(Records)
- - - - -

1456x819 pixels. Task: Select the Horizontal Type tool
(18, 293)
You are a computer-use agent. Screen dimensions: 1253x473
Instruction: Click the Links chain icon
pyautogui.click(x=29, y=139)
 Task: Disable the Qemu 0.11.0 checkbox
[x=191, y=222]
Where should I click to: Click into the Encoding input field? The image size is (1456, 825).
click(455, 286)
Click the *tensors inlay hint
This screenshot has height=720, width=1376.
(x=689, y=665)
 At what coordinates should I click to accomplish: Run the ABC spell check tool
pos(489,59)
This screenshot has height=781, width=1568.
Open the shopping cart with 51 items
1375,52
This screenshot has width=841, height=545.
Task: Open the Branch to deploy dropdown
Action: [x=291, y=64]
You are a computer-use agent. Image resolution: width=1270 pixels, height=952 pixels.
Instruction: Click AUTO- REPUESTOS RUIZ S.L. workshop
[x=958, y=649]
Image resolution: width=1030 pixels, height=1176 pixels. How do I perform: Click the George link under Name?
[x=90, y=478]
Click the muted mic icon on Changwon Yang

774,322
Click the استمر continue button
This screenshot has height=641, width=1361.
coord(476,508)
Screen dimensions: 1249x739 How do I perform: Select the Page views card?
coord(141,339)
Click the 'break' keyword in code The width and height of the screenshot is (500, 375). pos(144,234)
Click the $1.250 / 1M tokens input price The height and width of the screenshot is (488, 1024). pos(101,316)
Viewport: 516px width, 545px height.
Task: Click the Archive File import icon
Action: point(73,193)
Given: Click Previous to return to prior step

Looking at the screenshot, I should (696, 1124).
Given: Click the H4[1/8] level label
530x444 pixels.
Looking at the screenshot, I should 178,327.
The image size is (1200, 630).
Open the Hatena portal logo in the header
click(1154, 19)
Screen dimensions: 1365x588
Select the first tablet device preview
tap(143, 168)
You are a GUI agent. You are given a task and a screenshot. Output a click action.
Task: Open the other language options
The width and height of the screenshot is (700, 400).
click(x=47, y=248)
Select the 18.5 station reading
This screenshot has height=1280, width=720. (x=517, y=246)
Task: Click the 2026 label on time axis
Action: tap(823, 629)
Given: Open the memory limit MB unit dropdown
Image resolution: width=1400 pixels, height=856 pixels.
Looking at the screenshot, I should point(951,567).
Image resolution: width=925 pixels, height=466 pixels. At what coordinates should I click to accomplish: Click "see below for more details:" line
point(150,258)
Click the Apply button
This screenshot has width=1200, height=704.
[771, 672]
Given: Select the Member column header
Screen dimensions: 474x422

- - - - -

YOUR GOAL>
Copy out every line of the entries above, word for word.

EXPECTED ANSWER>
1456x819 pixels. Task: Select the Horizontal Type tool
(18, 293)
You are a computer-use agent. Screen dimensions: 1253x473
Instruction: Click the Links chain icon
pyautogui.click(x=29, y=139)
 Task: Disable the Qemu 0.11.0 checkbox
[x=191, y=222]
Where should I click to: Click into the Encoding input field? The image size is (1456, 825).
click(455, 286)
Click the *tensors inlay hint
This screenshot has height=720, width=1376.
(x=689, y=665)
 At what coordinates should I click to accomplish: Run the ABC spell check tool
pos(489,59)
This screenshot has height=781, width=1568.
Open the shopping cart with 51 items
1375,52
This screenshot has width=841, height=545.
Task: Open the Branch to deploy dropdown
Action: [x=291, y=64]
You are a computer-use agent. Image resolution: width=1270 pixels, height=952 pixels.
Instruction: Click AUTO- REPUESTOS RUIZ S.L. workshop
[x=958, y=649]
Image resolution: width=1030 pixels, height=1176 pixels. How do I perform: Click the George link under Name?
[x=90, y=478]
Click the muted mic icon on Changwon Yang

774,322
Click the استمر continue button
This screenshot has height=641, width=1361.
coord(476,508)
Screen dimensions: 1249x739 How do I perform: Select the Page views card?
coord(141,339)
Click the 'break' keyword in code The width and height of the screenshot is (500, 375). pos(144,234)
Click the $1.250 / 1M tokens input price The height and width of the screenshot is (488, 1024). pos(101,316)
Viewport: 516px width, 545px height.
Task: Click the Archive File import icon
Action: point(73,193)
Given: Click Previous to return to prior step

Looking at the screenshot, I should (696, 1124).
Given: Click the H4[1/8] level label
530x444 pixels.
Looking at the screenshot, I should 178,327.
The image size is (1200, 630).
Open the Hatena portal logo in the header
click(1154, 19)
Screen dimensions: 1365x588
Select the first tablet device preview
tap(143, 168)
You are a GUI agent. You are given a task and a screenshot. Output a click action.
Task: Open the other language options
The width and height of the screenshot is (700, 400).
click(x=47, y=248)
Select the 18.5 station reading
This screenshot has height=1280, width=720. (x=517, y=246)
Task: Click the 2026 label on time axis
Action: tap(823, 629)
Given: Open the memory limit MB unit dropdown
Image resolution: width=1400 pixels, height=856 pixels.
Looking at the screenshot, I should point(951,567).
Image resolution: width=925 pixels, height=466 pixels. At what coordinates should I click to accomplish: Click "see below for more details:" line
point(150,258)
Click the Apply button
This screenshot has width=1200, height=704.
[771, 672]
Given: Select the Member column header
Screen dimensions: 474x422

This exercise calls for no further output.